CDLS Confederazione Democratica Lavoratori Sammarinese

tribunaleDopo 22 giorni di indagini, la procura ha iscritto nel registro degli indagati 20 persone. Ecco di chi si tratta. Intanto c'è Autostrade per l'Italia, la concessionaria che gestiva il tratto. Ci sono poi 8 dirigenti di Autostrade: l’amministratore delegato Giovanni Castellucci, il direttore del Primo Tronco di Genova Stefano Marigliani e i suoi sottoposti Paolo Strazzullo e Riccardo Rigacci; il direttore centrale Operation Paolo Berti, Michele Donferri (direttore delle Manutenzioni), Mario Bergamo (l’ex direttore delle manutenzioni di Autostrade che per primo nel 2015 ritenne necessario l’intervento sul Morandi) e Massimo Meliani ( responsabili ponti e gallerie).

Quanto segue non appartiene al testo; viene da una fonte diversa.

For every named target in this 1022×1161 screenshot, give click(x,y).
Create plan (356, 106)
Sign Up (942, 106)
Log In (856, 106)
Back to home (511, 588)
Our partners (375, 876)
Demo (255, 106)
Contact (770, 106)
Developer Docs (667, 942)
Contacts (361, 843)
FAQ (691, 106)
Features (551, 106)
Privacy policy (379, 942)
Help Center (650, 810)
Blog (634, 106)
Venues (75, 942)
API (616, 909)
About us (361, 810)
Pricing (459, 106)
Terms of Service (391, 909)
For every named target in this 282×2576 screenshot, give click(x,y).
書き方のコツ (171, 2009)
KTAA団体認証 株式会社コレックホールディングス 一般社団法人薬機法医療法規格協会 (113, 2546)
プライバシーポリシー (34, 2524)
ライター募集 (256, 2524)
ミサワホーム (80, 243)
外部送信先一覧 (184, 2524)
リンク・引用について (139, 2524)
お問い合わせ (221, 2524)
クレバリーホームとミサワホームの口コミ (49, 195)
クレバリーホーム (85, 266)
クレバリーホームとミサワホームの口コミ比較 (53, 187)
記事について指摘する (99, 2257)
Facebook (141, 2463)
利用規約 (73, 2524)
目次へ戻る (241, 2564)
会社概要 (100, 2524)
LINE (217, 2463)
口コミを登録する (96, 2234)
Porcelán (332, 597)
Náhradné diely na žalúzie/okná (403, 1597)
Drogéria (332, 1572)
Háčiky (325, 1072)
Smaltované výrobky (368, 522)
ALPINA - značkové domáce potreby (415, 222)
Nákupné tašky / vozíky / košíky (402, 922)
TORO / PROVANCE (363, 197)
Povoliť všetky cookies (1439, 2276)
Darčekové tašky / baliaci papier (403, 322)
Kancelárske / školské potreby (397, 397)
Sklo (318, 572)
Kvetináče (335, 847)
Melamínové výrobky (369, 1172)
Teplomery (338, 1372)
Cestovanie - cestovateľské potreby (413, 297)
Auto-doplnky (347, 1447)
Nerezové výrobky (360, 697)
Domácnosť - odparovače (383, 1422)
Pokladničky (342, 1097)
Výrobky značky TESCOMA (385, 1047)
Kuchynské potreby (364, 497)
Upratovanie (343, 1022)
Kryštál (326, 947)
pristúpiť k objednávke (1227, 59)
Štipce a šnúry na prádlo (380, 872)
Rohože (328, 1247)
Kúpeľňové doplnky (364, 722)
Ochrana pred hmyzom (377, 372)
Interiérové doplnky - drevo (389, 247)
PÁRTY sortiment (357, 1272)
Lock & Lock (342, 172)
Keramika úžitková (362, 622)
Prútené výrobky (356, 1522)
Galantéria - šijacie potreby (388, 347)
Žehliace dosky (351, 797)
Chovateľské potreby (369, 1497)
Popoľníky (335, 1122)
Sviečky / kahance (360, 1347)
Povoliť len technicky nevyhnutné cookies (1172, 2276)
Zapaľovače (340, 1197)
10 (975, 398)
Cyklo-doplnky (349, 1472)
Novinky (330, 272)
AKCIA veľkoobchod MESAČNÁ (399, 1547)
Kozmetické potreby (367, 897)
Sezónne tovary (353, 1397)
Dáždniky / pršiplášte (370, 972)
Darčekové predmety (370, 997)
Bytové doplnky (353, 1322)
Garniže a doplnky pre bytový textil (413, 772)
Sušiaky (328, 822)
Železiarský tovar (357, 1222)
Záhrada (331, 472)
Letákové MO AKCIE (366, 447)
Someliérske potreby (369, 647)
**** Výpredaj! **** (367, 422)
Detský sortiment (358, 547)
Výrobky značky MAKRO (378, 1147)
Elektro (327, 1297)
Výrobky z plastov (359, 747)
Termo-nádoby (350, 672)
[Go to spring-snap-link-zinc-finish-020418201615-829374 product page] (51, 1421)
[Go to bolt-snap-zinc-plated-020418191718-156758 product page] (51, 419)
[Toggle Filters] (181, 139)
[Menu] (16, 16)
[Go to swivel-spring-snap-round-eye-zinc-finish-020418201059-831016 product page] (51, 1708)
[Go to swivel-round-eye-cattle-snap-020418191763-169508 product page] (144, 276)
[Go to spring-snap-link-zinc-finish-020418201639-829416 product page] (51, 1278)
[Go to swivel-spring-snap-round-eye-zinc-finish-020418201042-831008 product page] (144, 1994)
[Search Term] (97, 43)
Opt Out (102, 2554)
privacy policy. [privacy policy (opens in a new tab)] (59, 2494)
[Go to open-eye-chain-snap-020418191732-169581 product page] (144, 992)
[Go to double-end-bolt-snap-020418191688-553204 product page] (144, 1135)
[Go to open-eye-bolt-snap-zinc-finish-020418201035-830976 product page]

Indagati i vertici dell’Unità di vigilanza del Mit, la struttura creata nel 2012 con compiti di controllo sui contratti, sulle tariffe e sui progetti: il direttore generale Vincenzo Cinelli e il suo predecessore Mauro Coletta; Bruno Santoro, capo Divisione tecnico-operativa della rete autostradale.


Fra gli indagati anche Antonio Brencich professore di ingegneria che già dieci anni fa criticò l'idea progettuale di Morandi affermando che gli stralli erano una soluzione superata e che comportava molti problemi di manutenzione. L'avviso è legato alla sua partecipazione al Comitato tecnico amministrativo del Provveditorato che dovette valutare il progetto di rinforzo degli stralli. Il Comitato, che valutò il progetto solo sulla base delle carte fornite da Autostrade senz ala possibilità di accertamenti propri, diede parere positivo seppur facendo delle prescrizioni e osservazioni critiche. Brencich questa mattina all'uscita della caserma della finanza è stato intervistato da una troupe del Tg1 e ha detto: "Diedi un parere positivo perchè non rilevammo urgenza o pericoli nelle carte che ci vennero consegnate.".
E' stato indagato anche l'altro membro esterno del Comitato del Provveditorato, l'ingeger Mario Servetto. Questa mattina consegnati gli ultimi avvisi anche agli ingegneri e Emanuele De Angelis e Massimiliano Giacobbi di Spea, e a Fulvio Di Taddeo di Autostrade .


Coinvolti nelle indagini e iscritti anche tre ingegneri del Provveditorato ed uno dell’Ufficio ispettivo, propaggini del ministero sul territorio: il provveditore Roberto Ferrazza, che per primo dopo il disastro si è presentato dal pm Terrile per rilasciare spontanee dichiarazioni, più i suoi collaboratori Salvatore Bonaccorso e Giuseppe Sisca; Carmine Testa, capo dell’Ufficio ispettivo. Ferrazza, Bonaccorso e Sisca erano mebri del Comitato tecnico che diede parere positivo al progetto di rinforzo senza rilevare una situaizone di emergenza.